If you get denied of a personal loan, you may any of the issues highlighted below:

        Little or no work history

        Low credit score

        Too many credit enquiries carried out recently – such as credit card applications.

        Low or poor credit score

        High debt-to-income ratio – if you have above 40%, your application is regarded as a risky one.


5. Shop Around For Personal Loans

 Beyond brick-and-mortar loan institutions, check for online lenders. Check out with credit unions too – you’ll discover safe unsecured loans. Compare your loan amounts with pre-qualified offers, interest rates, and monthly payments from multiple lenders to settle for the best loan option for you.

 Credit unions may proffer more flexible terms with lower interest rates even if you have bad credit. They are also good to consider for small loans of $2,000 or less. You’ll also find out big financial institutions that offer unsecured personal loans – make your comparison and go for the best shot.


6. Compare Available Offers With Other Credit Options

 Before you go for a personal loan, check out if you qualify for a 0% credit card. With a good or excellent credit, you are likely to qualify for a 0% interest credit card on purchase for 12 months or more. Once you are able to repay the loan within the introductory period of the card, you’ll find it as the cheapest option for you. And if not, APRs can shoot as high as 25%.

 You may also want to add a co-signer. If you find it hard to qualify on your own for a personal loan, then consider bringing on a co-signer with excellent credit. Lenders will typically put the credit score of the co-signer into consideration along with yours when your loan is to be approved which would very likely turn out favorable to you.

 Thirdly, go for a secured loan. People with bad or fair credit may be offered a lower APR with a secured loan. You’ll need collateral which could be a house, car, or savings account. As a homeowner, you may want to consider a home equity loan or line of credit as a cheaper option. But the asset may be forgotten if you default on repaying your loan.


7. Read The Fine Print

Before you put your signature down for any loan, it is important to consider the loan terms and conditions.

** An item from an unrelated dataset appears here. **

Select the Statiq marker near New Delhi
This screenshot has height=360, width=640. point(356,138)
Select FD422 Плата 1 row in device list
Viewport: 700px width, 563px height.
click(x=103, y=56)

Check out for:

        Automatic withdrawals. If there is the condition of automatic withdrawal from your checking account, it is important to prevent overdraft fees by setting up a low-balance alert with your bank.

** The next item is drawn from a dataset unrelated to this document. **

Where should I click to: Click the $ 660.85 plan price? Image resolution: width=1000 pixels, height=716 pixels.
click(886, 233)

        Prepayment penalties. Most online lenders are not likely to charge you a fee for paying off a loan early, which is called a prepayment penalty.

        Credit bureaus get your payment reports. Find out if your lender reports your payments to credit bureaus on-time to grow your credit score.

        APR surprises. You should have a clear disclosure of your loan costs, and any origination fee included. All interests and upfront costs should be stated clearly and figured into the APR.

        The flexibility of the payment features. There are lenders that allow you to pick the due date of your payment, may allow you to move a payment forward as a result of economic or other difficult situations, or may forgive an occasional late fee

        Direct payment to creditors. Some lenders send loan repayments directly to creditors, which is good to borrowers trying to consolidate debt.


8. Application And Approval

After deciding on a potential lender, you’ll have to provide the required documentation and information to formally get the loan. Depends on the lender you are relating with, but generally, application requirements may include:

        Identification: A passport identity, state ID, driver’s license, or Social Security card.

        Proof of income: Bank statements, pay stubs, or tax returns.

        Verification of address: Lease of agreements or utility bills.


Your potential lender will run a hard credit check which may briefly drop your credit scores by some points and would show up on credit reports for about 2 years. In about a week or less, depending on the lender’s terms, you should get your loan paid to you.